Underpinning the new Malaysian air carrier’s sustainability threats of its current ailing leadership and value, will be Schumpeterian (1942) “creative destruction” evolution and entrepreneurial growth opportunity challenges of the discount international passenger air travel market.
Malaysia Airlines has no choice but to become the international air carrier entrepreneur in the southeast Asia region.”
As the discount air carrier industry evolves, Malaysia Airlines, emerging under a new name, must continuously re-position itself and simultaneously play along four dimensions of hypercompetition:
A fundamental law of strategy is all growth will end. As a potential emergent market leader, a renamed Malaysia Airlines’ Job #1 must be directed towards increased market volume and passenger load (e.g., classical Cournot volume economics addressing premium quality) over price and cash reserves (e.g., classical Bertrand pricing economics addressing transaction cost).
The new air carrier faces a threat that eventually customers will grow to take their current level of service, as common-place.

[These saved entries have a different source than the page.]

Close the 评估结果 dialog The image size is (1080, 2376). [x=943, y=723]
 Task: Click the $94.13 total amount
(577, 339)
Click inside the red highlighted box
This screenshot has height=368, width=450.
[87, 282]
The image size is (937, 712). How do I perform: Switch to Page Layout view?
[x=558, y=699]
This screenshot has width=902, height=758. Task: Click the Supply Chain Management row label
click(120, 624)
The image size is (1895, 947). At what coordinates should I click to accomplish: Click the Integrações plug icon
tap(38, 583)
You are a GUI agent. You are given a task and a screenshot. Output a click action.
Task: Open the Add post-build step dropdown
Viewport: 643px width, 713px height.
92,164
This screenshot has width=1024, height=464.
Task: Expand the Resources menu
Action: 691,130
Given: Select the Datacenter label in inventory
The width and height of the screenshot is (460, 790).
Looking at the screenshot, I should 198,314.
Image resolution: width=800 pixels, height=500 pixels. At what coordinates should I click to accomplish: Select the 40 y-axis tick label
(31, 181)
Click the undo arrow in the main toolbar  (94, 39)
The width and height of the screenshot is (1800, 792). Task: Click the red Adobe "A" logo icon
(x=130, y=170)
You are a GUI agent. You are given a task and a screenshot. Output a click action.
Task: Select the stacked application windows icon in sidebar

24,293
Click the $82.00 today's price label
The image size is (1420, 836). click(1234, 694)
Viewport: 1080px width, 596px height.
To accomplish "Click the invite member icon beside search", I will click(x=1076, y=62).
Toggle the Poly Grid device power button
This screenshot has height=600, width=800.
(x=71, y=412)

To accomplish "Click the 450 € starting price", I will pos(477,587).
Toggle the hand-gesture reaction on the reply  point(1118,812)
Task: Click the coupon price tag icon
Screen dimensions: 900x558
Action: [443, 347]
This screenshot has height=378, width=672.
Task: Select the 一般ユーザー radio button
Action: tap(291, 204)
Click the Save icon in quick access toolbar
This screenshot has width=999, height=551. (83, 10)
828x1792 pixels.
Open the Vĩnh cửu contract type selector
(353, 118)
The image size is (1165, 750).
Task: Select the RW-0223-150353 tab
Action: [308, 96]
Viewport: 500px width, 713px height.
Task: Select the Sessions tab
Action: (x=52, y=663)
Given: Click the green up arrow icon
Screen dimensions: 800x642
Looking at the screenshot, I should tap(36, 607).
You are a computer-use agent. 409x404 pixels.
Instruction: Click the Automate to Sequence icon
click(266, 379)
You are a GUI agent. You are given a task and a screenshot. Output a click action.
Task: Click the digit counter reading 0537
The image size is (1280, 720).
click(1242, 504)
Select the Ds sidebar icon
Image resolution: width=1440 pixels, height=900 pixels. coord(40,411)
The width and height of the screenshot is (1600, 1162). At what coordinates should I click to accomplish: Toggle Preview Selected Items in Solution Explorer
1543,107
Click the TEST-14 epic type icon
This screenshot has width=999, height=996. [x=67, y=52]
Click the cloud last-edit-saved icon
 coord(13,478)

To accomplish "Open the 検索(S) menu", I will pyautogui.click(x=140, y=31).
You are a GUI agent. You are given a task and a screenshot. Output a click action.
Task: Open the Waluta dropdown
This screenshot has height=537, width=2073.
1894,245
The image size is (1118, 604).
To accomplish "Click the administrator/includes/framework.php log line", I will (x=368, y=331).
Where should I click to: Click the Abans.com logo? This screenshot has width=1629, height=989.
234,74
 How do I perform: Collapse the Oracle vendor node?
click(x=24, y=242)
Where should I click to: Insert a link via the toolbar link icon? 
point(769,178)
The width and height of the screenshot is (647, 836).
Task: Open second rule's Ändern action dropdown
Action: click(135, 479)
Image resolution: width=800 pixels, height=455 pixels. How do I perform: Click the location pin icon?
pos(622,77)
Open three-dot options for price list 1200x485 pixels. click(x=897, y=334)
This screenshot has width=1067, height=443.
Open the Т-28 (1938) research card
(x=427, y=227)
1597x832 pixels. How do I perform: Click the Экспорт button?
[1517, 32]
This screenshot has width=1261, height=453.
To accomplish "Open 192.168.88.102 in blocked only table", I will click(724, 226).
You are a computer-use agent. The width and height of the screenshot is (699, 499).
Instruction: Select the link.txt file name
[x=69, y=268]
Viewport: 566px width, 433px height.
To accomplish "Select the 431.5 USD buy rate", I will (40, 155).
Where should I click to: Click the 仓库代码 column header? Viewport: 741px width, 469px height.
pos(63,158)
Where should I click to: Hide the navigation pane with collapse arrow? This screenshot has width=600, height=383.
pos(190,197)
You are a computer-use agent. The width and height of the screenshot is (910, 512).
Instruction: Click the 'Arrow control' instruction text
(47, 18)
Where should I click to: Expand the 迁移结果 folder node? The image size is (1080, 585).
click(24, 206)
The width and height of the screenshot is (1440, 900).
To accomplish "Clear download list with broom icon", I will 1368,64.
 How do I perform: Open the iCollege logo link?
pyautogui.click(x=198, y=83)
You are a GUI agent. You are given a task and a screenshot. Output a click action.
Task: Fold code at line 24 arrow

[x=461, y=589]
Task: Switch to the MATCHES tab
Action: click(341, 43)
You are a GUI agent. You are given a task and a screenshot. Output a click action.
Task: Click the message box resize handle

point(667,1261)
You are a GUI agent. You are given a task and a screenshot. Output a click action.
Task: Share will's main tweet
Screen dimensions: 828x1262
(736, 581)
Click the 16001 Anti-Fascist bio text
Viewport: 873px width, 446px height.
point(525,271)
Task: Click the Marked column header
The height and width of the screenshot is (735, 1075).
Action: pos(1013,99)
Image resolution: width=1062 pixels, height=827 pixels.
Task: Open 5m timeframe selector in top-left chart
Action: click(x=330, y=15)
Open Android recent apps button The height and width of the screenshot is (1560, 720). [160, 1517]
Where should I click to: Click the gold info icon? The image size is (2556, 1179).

Consumers will desire more wants and needs, perhaps not met by the discount international passenger airline industry in the future, wherein ticket pricing shifts from Schumpeterian (creative destruction) back to Ricardian (service scarcity).
Then, the emerging question would be will information and communication technologies be the keys to emerging innovations in discount international airline working capital management in the next decade or two.
2. Timing and Know-How
As a market leader, the re-branded Malaysian air carrier must be a “fast-follower.” Here, the firm’s information and communications “D&R” (development and research) leads its “R&D” (research and development), to reduce the transaction cost and risk of its new innovations and enterprise portfolio.
The primary follower, emerging as a renamed Malaysia Airlines, could perhaps look to follow its current #3 entrepreneurial market player in the southeast Asia region, who is required to have “R&D” lead its “D&R”, as a core capability in the ‘resourced-based and ‘core-competency‘ schools of thought in order to maintain its #3 position.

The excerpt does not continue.